Красивые легенды эти Кузьмин помнил со студенческих лет. И про Римана, который открыл свойства каких-то функций, хотя открыть вроде бы не мог, потому что должен был использовать для этого принципы, не известные в его время. «Такое возможно только в математике, — как любил говорить Несвицкий, — ибо эта наука выше всякого здравого смысла».

— С Ферма не спросишь, — сказал Зубаткин. — А вот Кузьмин, почему бы не запросить его? — И сделал многозначительную паузу.

— Ты что ж думаешь… — начал Нурматов, но в это время Несвицкий поднял ладонь:

Кузьмин… Кузьмин… Подождите, Зубаткин, я же знал его… — он закрыл глаза. — Ну, конечно, мы с ним однажды в Крыму… ла-ла-ла… Он же у Курчатова был, — Несвицкий открыл глаза, заулыбался. — Петь он любил. Как же, знал я его. Остроумнейший человек. Умер. От лейкемии. Да, да, вспоминаю. Мне говорили. Чуть ли не дважды лауреат, но засекречен. Все они были засекречены.
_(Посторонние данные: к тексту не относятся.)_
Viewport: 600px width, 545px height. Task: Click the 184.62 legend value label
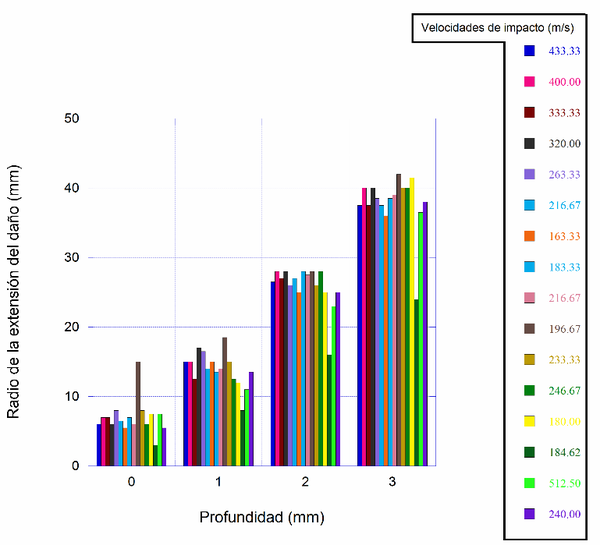click(566, 453)
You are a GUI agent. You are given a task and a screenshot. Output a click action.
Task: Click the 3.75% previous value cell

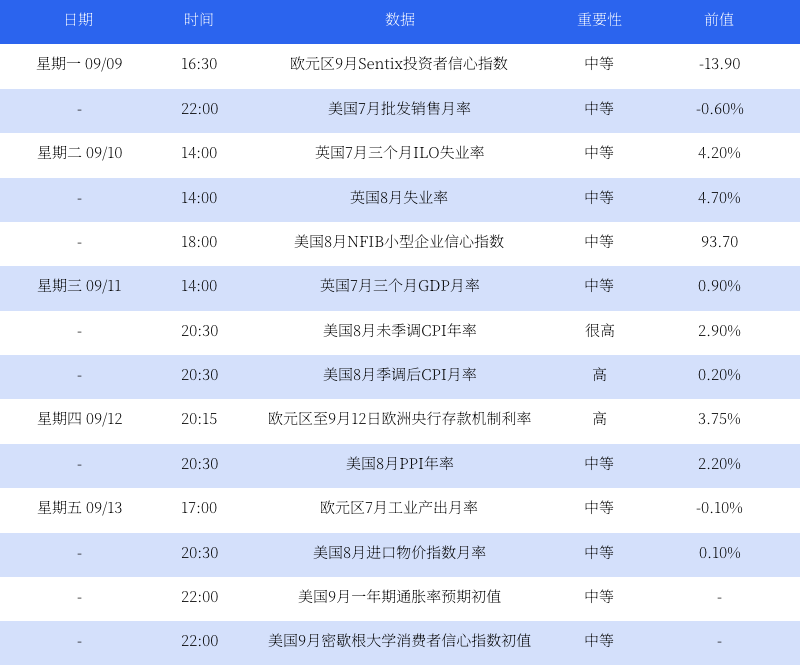pos(719,419)
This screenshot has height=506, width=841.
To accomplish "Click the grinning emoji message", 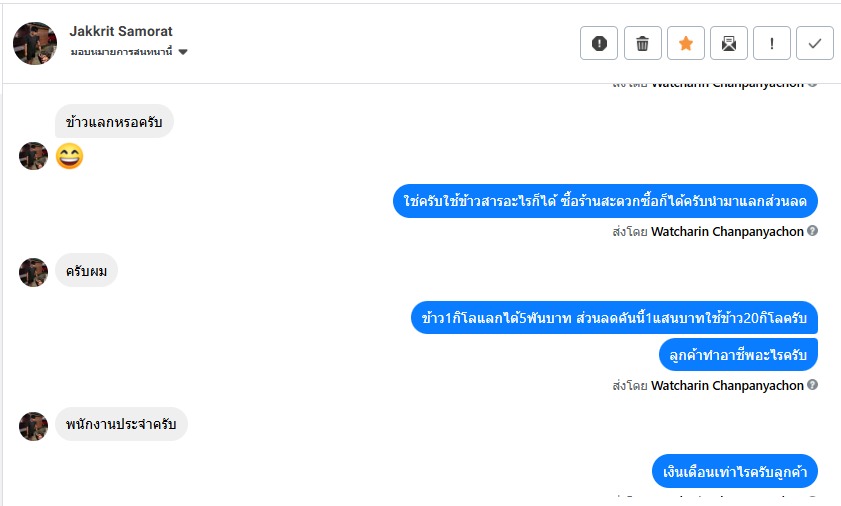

«Да вы что… — чуть не выкрикнул Кузьмин, но почувствовал, как неизъяснимое облегчение охватило его. — И чёрт с ними, не буду поправлять, как идёт, так пусть и идёт, умер, и ладно…» Всё правильно. Хорошо, что не признался. Первым делом бы в него вцепились: какие такие общие принципы вы имели в виду? Какие критерии, объясните, пожалуйста, Павел Витальевич? Красиво бы он выглядел — собственной работы не пересказать. Дурак дураком, голова решетом. Этим ребятам только на зуб попади, они сделают из него анекдотик. Они его распишут: живой мамонт, чучело математика…

Зачем же вы меня разыгрывали? — на ухо сказал ему Зубаткин. — А я-то почти поверил… — Он двигался вслед за Кузьминым, но почему-то шагов его не было слышно, только притушенный голос шуршал в ухо: — Но я не такой лопух. А поверил потому, что странное выражение у вас появилось. И сейчас вот, когда Несвицкий говорил, тоже вы не соответствовали. Верно? Что-то тут не то. Павел Витальевич, вы, кажется, Политехнический кончали? В эти же годы? Кто-то мне говорил…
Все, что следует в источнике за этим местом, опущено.